— Problem description —
In the listing below, starting at the line containing "Viewport: 1080px width, 967px" and ending at the line containing "Action: pos(80,74)", output those lines as a numbered list, leaving out blank lines.

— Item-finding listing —

--- Start ---

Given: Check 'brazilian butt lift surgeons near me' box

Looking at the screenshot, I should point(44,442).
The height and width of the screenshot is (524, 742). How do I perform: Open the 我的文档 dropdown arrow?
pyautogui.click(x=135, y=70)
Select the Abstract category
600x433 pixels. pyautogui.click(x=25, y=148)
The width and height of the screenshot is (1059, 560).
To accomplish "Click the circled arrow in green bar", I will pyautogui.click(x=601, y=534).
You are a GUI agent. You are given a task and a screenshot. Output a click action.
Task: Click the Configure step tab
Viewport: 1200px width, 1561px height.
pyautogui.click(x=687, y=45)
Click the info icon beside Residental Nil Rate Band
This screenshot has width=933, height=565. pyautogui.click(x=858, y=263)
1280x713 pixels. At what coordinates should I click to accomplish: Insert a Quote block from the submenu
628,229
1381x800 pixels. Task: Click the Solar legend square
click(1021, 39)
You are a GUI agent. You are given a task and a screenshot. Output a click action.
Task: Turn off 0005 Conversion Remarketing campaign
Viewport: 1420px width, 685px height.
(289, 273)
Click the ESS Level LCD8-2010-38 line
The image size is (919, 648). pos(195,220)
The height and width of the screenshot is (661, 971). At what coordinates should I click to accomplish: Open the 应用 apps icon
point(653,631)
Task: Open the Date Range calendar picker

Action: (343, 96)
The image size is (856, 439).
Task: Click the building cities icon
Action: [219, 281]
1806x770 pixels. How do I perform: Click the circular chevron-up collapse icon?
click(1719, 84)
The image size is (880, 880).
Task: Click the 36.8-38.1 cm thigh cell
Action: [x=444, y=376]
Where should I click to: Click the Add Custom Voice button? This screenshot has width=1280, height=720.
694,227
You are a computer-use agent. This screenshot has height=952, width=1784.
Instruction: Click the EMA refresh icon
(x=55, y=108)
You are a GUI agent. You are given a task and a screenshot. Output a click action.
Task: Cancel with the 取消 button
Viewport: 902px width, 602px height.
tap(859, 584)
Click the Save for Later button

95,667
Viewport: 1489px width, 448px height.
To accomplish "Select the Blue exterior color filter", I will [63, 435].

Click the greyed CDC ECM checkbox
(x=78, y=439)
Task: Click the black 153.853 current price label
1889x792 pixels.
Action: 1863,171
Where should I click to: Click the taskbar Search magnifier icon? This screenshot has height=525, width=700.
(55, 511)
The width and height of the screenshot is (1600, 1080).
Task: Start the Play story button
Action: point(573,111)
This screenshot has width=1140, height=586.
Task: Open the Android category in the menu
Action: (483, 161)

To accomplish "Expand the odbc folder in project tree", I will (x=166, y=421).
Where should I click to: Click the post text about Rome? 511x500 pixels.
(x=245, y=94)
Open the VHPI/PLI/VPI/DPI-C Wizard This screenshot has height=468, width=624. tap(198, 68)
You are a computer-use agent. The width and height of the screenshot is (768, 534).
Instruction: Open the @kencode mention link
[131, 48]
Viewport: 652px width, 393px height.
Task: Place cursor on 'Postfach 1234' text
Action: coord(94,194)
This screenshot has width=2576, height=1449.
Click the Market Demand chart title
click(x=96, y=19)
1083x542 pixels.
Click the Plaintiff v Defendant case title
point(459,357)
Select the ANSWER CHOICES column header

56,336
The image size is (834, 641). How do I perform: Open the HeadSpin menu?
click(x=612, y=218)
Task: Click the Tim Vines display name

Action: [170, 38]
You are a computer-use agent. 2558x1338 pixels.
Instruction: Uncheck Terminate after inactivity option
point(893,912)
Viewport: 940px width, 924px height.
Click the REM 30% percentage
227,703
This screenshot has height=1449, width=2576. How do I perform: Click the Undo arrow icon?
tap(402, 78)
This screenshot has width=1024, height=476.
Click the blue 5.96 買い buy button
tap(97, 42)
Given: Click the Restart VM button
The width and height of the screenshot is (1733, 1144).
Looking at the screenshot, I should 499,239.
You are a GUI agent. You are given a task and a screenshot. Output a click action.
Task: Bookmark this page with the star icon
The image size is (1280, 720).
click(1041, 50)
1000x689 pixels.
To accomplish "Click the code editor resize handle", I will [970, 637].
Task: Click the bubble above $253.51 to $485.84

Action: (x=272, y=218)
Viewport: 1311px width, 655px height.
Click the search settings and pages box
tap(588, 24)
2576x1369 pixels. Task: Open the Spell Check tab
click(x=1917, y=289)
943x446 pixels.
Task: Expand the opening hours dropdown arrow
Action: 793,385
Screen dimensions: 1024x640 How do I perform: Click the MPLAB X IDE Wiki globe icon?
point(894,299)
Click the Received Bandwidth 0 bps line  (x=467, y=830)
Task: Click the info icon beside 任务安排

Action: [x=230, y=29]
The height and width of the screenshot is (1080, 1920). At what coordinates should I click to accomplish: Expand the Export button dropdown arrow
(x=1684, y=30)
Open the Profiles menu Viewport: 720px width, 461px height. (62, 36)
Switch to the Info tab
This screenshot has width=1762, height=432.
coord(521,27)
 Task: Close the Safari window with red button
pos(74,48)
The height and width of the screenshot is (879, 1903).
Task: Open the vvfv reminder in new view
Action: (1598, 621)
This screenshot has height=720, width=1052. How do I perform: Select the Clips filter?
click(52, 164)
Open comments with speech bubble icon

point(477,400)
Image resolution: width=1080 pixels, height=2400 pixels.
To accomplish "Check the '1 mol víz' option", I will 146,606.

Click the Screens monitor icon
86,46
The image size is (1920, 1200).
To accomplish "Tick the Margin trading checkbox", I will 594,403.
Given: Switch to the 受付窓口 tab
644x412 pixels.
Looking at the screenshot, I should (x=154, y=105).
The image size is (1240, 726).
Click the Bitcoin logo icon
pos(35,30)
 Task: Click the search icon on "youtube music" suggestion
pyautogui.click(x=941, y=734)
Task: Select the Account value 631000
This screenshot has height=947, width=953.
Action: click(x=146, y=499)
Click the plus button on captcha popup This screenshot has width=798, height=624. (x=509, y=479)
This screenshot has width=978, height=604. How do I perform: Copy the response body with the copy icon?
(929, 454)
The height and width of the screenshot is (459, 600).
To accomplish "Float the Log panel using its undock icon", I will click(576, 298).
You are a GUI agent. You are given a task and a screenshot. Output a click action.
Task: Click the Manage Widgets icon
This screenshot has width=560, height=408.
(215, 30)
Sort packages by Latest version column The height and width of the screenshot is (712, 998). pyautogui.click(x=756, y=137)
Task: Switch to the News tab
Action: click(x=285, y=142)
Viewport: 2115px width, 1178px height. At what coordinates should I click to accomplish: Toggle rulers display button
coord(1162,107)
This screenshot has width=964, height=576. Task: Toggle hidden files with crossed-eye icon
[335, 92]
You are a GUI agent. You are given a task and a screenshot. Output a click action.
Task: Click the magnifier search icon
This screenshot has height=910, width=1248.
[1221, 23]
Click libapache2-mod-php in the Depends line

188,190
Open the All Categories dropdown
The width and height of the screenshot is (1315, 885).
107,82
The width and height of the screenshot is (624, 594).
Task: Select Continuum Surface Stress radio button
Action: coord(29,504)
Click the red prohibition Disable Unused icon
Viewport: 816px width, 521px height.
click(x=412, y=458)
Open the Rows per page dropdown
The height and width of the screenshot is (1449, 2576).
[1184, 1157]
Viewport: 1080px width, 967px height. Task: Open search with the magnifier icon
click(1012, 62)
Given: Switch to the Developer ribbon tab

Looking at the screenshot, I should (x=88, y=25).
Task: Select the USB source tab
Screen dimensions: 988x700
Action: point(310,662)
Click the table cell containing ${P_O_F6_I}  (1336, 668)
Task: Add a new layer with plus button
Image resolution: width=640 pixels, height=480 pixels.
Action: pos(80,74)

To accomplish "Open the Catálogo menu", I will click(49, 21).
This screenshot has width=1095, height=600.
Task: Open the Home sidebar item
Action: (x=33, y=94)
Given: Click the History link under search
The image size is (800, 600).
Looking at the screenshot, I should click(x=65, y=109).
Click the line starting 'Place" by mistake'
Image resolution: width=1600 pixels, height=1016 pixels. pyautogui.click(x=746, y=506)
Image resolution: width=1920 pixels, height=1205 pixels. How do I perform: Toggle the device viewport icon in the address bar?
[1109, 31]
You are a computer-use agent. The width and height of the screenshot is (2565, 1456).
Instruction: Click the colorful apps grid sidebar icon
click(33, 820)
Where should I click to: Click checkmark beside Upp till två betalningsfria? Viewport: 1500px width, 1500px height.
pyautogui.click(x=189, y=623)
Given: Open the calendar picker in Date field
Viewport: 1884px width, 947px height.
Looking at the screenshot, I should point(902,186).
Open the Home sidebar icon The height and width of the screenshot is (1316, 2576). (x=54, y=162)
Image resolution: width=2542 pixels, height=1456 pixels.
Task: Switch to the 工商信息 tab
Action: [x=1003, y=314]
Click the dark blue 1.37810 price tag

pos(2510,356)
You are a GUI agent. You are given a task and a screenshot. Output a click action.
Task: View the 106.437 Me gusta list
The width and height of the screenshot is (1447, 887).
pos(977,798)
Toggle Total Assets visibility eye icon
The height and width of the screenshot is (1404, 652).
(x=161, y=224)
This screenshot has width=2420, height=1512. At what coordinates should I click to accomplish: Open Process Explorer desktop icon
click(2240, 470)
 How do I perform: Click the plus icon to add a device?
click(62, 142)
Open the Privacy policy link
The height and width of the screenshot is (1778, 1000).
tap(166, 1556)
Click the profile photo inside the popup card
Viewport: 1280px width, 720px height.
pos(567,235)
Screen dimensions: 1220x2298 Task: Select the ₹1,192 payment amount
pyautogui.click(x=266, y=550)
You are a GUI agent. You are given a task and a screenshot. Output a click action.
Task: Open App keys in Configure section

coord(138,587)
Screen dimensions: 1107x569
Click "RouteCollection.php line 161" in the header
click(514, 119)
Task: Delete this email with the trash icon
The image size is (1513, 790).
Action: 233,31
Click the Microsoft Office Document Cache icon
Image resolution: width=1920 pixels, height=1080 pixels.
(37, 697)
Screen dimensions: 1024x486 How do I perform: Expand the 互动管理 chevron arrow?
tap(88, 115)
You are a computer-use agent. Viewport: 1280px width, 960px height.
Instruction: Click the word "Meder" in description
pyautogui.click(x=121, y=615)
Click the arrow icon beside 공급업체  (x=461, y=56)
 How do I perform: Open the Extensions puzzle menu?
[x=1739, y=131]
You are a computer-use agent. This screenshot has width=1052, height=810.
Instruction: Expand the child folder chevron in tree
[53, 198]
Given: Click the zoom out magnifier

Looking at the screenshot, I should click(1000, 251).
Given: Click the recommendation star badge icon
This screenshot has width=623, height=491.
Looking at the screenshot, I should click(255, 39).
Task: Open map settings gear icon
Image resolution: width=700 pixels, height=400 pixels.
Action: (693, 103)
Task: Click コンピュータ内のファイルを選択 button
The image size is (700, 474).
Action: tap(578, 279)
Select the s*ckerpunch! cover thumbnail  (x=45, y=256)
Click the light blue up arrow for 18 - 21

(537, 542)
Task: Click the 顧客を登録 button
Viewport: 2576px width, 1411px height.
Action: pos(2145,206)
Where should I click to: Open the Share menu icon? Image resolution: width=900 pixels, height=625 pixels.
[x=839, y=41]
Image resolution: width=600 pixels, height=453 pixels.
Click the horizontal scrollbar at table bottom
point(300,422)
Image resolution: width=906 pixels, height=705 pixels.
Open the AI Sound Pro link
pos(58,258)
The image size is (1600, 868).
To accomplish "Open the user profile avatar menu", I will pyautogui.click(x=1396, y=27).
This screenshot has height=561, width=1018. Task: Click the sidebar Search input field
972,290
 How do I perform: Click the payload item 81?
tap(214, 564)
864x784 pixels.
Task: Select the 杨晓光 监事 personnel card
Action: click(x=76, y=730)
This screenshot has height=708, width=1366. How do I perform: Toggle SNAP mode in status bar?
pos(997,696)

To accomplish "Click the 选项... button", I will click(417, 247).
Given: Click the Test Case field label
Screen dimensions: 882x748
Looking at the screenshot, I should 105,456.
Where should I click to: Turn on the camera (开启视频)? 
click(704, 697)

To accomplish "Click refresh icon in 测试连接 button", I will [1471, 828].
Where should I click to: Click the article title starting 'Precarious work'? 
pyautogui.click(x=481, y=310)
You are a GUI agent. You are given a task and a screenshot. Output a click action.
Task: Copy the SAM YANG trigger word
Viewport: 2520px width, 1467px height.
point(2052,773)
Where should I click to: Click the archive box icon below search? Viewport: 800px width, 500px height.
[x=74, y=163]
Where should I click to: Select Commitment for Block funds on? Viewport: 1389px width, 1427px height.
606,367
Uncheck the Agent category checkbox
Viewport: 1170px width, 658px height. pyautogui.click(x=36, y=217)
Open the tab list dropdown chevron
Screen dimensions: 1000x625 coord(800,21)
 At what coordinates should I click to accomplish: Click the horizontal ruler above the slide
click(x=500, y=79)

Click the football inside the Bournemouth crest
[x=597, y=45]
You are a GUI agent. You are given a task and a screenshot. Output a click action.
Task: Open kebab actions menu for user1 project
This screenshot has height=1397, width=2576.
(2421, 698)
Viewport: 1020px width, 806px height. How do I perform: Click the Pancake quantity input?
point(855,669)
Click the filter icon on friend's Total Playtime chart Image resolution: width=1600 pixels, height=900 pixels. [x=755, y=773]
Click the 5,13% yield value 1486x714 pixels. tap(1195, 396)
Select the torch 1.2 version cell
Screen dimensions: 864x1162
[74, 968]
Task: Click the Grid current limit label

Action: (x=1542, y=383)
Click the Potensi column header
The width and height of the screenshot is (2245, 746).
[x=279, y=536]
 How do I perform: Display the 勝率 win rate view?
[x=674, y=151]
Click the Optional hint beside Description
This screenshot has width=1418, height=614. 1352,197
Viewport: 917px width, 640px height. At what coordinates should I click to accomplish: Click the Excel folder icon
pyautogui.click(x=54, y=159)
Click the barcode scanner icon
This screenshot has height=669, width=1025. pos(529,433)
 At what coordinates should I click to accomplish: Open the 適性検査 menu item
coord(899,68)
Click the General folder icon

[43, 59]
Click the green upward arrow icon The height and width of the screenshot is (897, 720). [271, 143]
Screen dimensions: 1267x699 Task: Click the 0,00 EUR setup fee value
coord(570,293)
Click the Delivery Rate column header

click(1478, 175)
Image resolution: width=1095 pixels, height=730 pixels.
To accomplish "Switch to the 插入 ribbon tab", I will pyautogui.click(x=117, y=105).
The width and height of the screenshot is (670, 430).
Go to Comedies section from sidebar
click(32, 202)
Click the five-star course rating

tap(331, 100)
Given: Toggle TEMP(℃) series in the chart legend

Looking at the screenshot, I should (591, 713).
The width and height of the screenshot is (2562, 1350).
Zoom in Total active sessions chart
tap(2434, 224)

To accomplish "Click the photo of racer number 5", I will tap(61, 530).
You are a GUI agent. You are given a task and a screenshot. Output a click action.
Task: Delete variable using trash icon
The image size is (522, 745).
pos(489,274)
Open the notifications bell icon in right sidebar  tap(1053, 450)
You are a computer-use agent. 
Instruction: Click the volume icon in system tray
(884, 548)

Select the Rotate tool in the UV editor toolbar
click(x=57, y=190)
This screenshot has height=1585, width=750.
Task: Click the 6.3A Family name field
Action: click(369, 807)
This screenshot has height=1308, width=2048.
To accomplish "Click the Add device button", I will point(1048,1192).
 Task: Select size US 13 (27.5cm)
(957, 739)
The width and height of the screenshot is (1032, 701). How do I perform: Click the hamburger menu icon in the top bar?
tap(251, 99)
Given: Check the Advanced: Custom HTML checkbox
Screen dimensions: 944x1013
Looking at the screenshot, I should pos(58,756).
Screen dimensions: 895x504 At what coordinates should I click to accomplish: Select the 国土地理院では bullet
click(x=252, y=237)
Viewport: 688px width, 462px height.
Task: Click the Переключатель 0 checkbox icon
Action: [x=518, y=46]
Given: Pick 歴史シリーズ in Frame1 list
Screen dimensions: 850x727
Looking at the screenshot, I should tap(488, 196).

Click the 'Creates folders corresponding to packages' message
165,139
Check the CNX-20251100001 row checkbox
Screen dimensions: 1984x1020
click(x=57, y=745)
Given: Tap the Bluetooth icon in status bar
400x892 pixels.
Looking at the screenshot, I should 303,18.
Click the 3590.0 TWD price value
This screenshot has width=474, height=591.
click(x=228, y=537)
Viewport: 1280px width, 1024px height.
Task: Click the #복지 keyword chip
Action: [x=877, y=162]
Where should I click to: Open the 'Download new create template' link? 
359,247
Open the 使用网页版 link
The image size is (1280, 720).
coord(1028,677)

--- End ---

— The response —
1. Viewport: 1080px width, 967px height. Task: Open search with the magnifier icon
2. click(1012, 62)
3. Given: Switch to the Developer ribbon tab
4. Looking at the screenshot, I should (x=88, y=25).
5. Task: Select the USB source tab
6. Screen dimensions: 988x700
7. Action: point(310,662)
8. Click the table cell containing ${P_O_F6_I}  (1336, 668)
9. Task: Add a new layer with plus button
10. Image resolution: width=640 pixels, height=480 pixels.
11. Action: pos(80,74)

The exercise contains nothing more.